▶ What is asked
Rewrite every line of the records below as a numbered list, skipping blank lines. Leave the pictures out of your answer.

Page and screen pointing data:
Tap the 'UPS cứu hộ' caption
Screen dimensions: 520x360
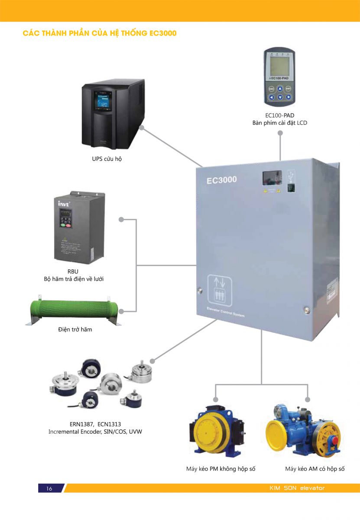pyautogui.click(x=107, y=159)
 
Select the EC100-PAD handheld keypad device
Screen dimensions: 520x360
pyautogui.click(x=280, y=78)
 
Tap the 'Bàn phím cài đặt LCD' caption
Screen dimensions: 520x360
pyautogui.click(x=280, y=123)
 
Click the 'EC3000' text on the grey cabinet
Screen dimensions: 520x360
pyautogui.click(x=221, y=179)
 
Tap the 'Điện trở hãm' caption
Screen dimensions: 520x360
pyautogui.click(x=75, y=330)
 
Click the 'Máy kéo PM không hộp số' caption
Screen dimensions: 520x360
pyautogui.click(x=217, y=469)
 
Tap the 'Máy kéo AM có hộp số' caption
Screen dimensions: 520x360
pyautogui.click(x=315, y=469)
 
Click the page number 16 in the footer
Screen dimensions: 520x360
pyautogui.click(x=49, y=488)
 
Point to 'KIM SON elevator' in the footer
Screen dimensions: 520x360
pyautogui.click(x=297, y=488)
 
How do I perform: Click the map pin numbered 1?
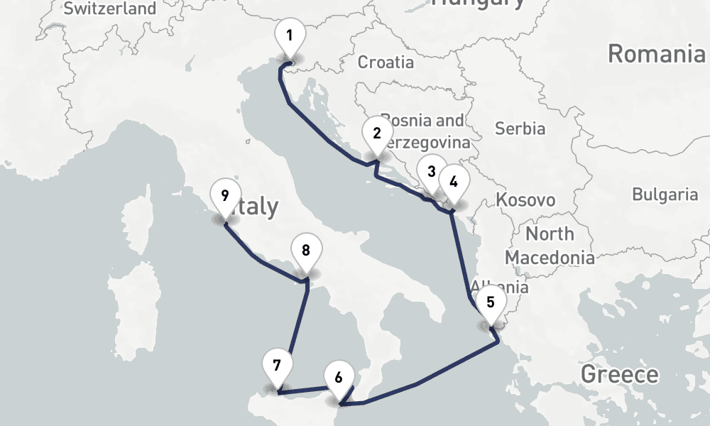point(289,36)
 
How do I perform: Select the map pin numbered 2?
point(376,133)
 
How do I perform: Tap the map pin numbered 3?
point(431,172)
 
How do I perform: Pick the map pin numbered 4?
point(454,180)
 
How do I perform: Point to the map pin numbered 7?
point(277,366)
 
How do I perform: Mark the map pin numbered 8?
point(306,251)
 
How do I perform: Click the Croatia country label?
point(386,62)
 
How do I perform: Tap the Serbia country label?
point(520,129)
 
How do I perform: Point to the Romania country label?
point(657,53)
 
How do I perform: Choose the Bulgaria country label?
point(665,194)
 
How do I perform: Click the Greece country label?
point(619,373)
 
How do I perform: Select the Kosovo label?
point(525,200)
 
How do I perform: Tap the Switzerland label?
point(109,9)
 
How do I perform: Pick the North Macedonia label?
point(550,245)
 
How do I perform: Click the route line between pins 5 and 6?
point(426,380)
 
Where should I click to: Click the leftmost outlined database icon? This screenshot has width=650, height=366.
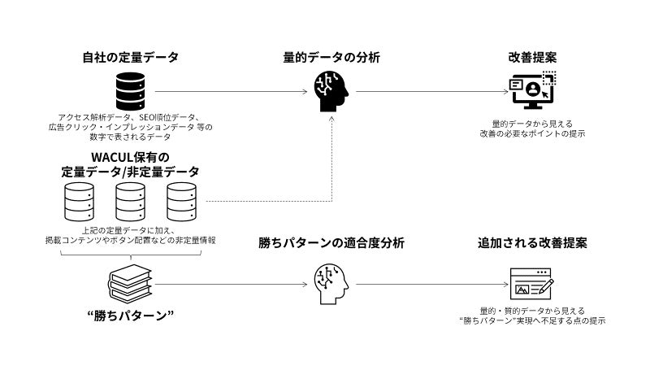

▶ Result
1. Tap the 'UPS cứu hộ' caption
2. Screen dimensions: 520x360
3. pyautogui.click(x=107, y=159)
4. Select the EC100-PAD handheld keypad device
5. Screen dimensions: 520x360
6. pyautogui.click(x=280, y=78)
7. Tap the 'Bàn phím cài đặt LCD' caption
8. Screen dimensions: 520x360
9. pyautogui.click(x=280, y=123)
10. Click the 'EC3000' text on the grey cabinet
11. Screen dimensions: 520x360
12. pyautogui.click(x=221, y=179)
13. Tap the 'Điện trở hãm' caption
14. Screen dimensions: 520x360
15. pyautogui.click(x=75, y=330)
16. Click the 'Máy kéo PM không hộp số' caption
17. Screen dimensions: 520x360
18. pyautogui.click(x=217, y=469)
19. Tap the 'Máy kéo AM có hộp số' caption
20. Screen dimensions: 520x360
21. pyautogui.click(x=315, y=469)
22. Click the page number 16 in the footer
23. Screen dimensions: 520x360
24. pyautogui.click(x=49, y=488)
25. Point to 'KIM SON elevator' in the footer
26. Screen dimensions: 520x360
27. pyautogui.click(x=297, y=488)
28. How do I perform: Click the map pin numbered 1?
29. point(289,36)
30. How do I perform: Select the map pin numbered 2?
31. point(376,133)
32. How do I perform: Tap the map pin numbered 3?
33. point(431,172)
34. How do I perform: Pick the map pin numbered 4?
35. point(454,180)
36. How do I perform: Point to the map pin numbered 7?
37. point(277,366)
38. How do I perform: Mark the map pin numbered 8?
39. point(306,251)
40. How do I perform: Click the Croatia country label?
41. point(386,62)
42. How do I perform: Tap the Serbia country label?
43. point(520,129)
44. How do I perform: Point to the Romania country label?
45. point(657,53)
46. How do I perform: Choose the Bulgaria country label?
47. point(665,194)
48. How do I perform: Click the Greece country label?
49. point(619,373)
50. How do I perform: Select the Kosovo label?
51. point(525,200)
52. How do I perform: Tap the Switzerland label?
53. point(109,9)
54. How do I perform: Pick the North Macedonia label?
55. point(550,245)
56. How do I perform: Click the route line between pins 5 and 6?
57. point(426,380)
58. Where should I click to: Click the leftmost outlined database icon? This screenshot has width=650, height=366.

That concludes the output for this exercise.